Speaking of Jelly Bellies, I had bought two small boxes of duty-free Jelly Bellies on my flight to England to give as hostess gifts. Though I saw them at John Lewis, a high-end U.K. department store, and sold with a Marks and Spencer’s stamp at, you guessed it, M&S, none of my Jelly Belly recipients had heard of them. It seems that Jelly Belly has a bit more work to do before they can crack the U.K. market, yet they already have a knock-off competitor in The Jelly Bean Factory’s Gourmet Beans.
These beans come in 36 flavours (to Jelly Belly’s official 50) and include many of Jelly Belly’s favorites (or favourites) like buttered popcorn, pink grapefruit, pina colada, and tangerine. There are also a few flavours that were less derivative, such as cranberry & apple, mint sorbet, and passion fruit.
I’m not going to review each individual flavor, as that would take forever, and the Jelly Bean Factory’s guide isn’t as clear as Jelly Belly’s sheets so it can be hard to tell what the different beans are. Overall, I found the Jelly Bean Factory’s beans to be inferior to the real deal. They were better than generic jelly beans, but the depths of the flavors in the shell and the jelly insides just don’t quite come up to snuff.
They do make a beautiful spectrum though. I bought these in a tube (as far as I can tell, these only come all mixed-up in a big bag or tub or tube) and had great fun sorting them by color. A few flavours stand out in my mind, so I’ll dwell on those.
Pink grapefruit was lovely, tart, and sweet. Grapefruit is too rarely used as fruit candy flavoring, I think. South Seas kiwi wasn’t as good as Jelly Belly’s kiwi. With Jelly Belly, you can almost taste the kiwi fuzz. With the Jelly Bean factory, I don’t know if I could have determined what flavor it was without looking.

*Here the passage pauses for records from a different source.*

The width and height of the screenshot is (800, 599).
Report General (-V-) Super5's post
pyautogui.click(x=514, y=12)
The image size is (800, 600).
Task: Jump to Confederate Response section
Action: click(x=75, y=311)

Buttered popcorn in the Jelly Bean Factory mix was pretty good. I guess if you’re going to copy such an unusual and iconic flavor, you should make sure you do it right. I wonder if I could taste the difference between the Factory and the Jelly Belly in a blind taste test.
Licorice made me mad. It was actually a deep blue-purple rather than a genuine and opaque black, so I kept eating them thinking they would be a fruit flavor and spitting them out again. Mint sorbet was also strange, mostly because it stood in such shocking flavor contrast to everything else.
I’d buy these again if they came nicely separated by trays so I could really taste them carefully and know what I’m eating, though that would deny me the fun of sorting them by color. But the desire to retaste is fueled by curiosity rather than desire, so they get an O. When faced with a choice between these and Jelly Bellies, it’s Jelly Bellies all the way.